» TRY IT:
In the records below, find the line with "This screenshot has height=866, width=759.", then copy each line exactly until you have copied the line with "The height and". Leave any picture out.

Start of DATA SHOWN

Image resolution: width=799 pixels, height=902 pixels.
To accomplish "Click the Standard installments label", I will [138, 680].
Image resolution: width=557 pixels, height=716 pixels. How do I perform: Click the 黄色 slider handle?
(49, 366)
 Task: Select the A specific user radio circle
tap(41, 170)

End of DATA SHOWN
Start of DATA SHOWN

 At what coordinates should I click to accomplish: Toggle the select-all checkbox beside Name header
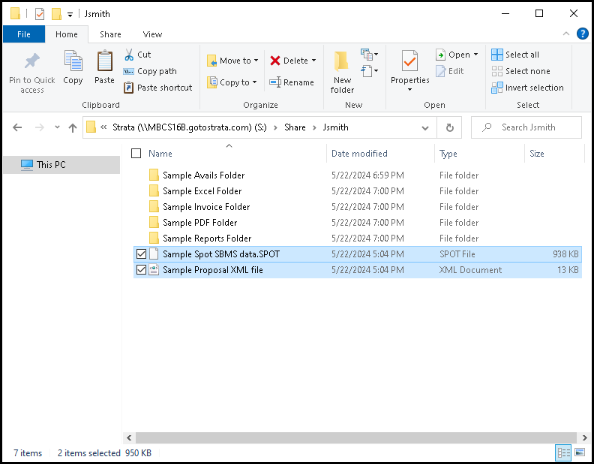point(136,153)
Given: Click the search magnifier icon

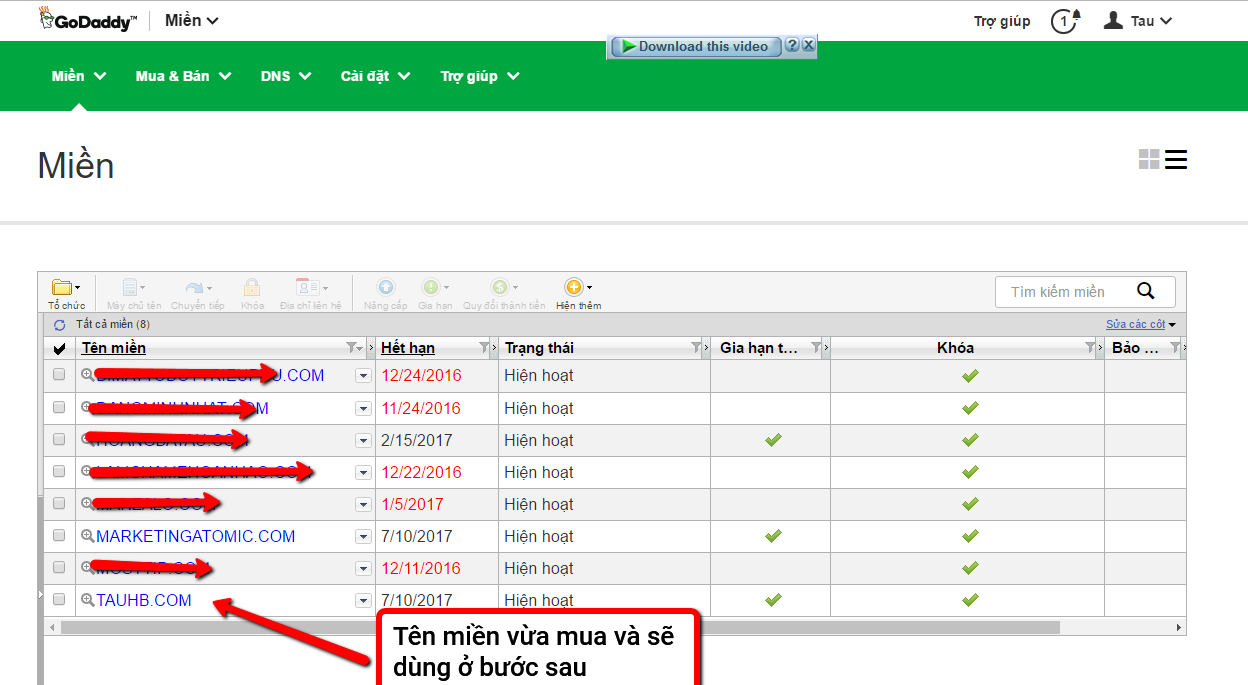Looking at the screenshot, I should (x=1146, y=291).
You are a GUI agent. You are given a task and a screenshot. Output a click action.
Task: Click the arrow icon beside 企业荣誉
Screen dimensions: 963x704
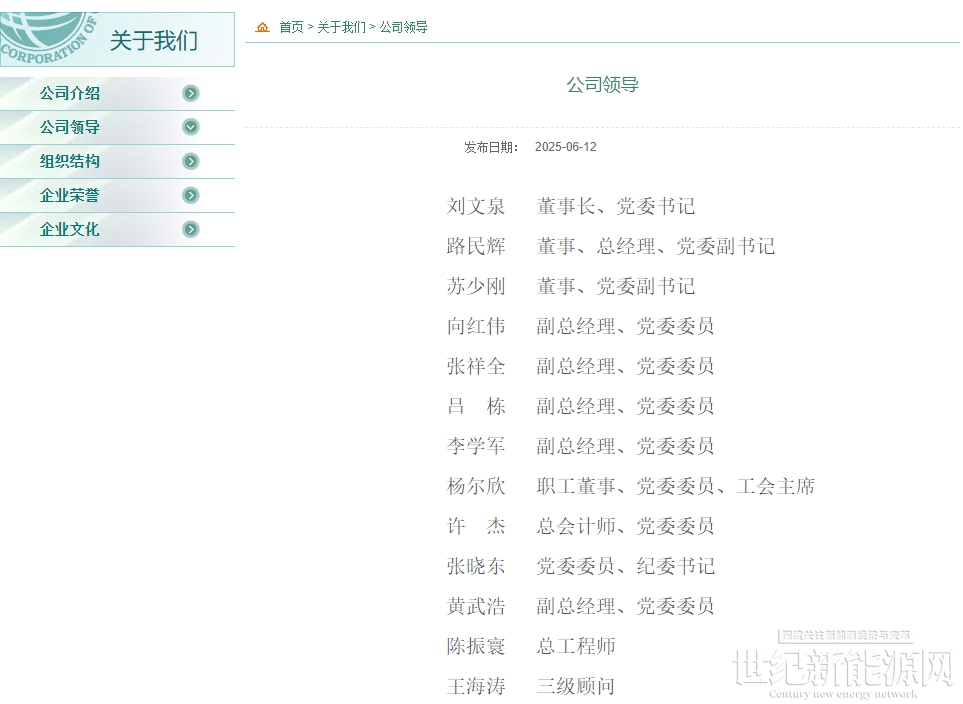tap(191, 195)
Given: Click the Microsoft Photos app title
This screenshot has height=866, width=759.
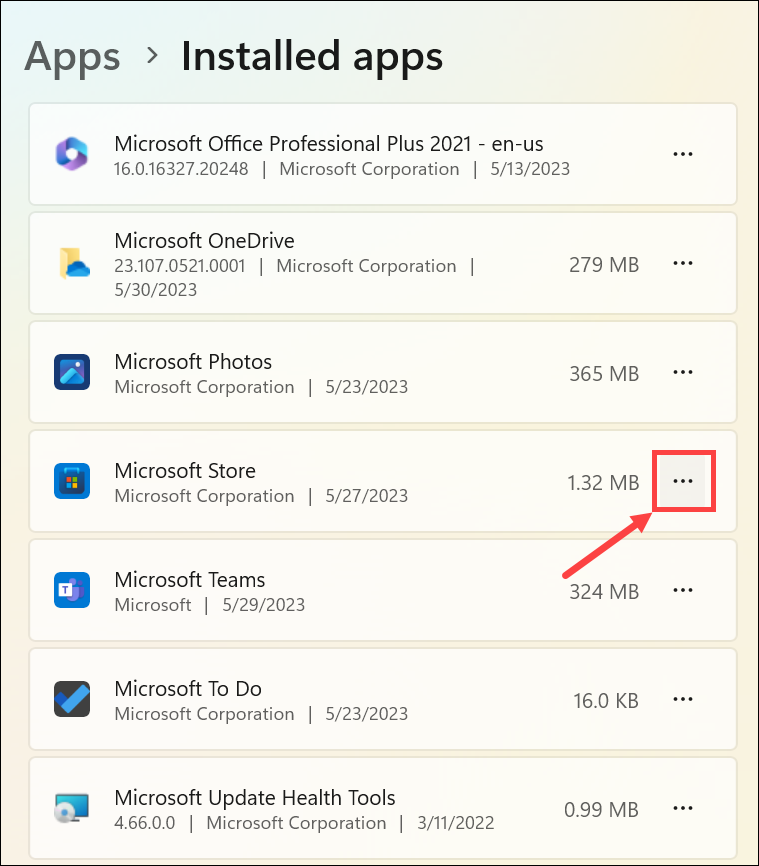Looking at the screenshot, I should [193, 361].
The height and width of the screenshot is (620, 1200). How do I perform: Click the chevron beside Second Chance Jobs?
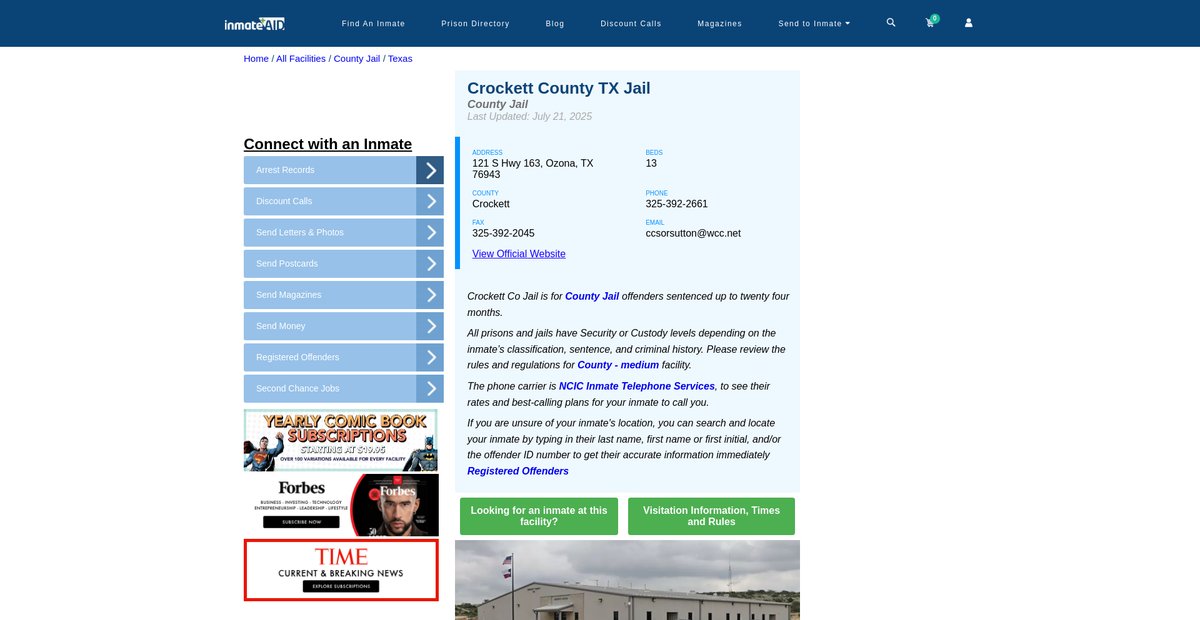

End of DATA SHOWN

» THE COMPLETED TASK:
This screenshot has height=866, width=759.
Looking at the screenshot, I should [193, 361].
The height and width of the screenshot is (620, 1200). How do I perform: Click the chevron beside Second Chance Jobs?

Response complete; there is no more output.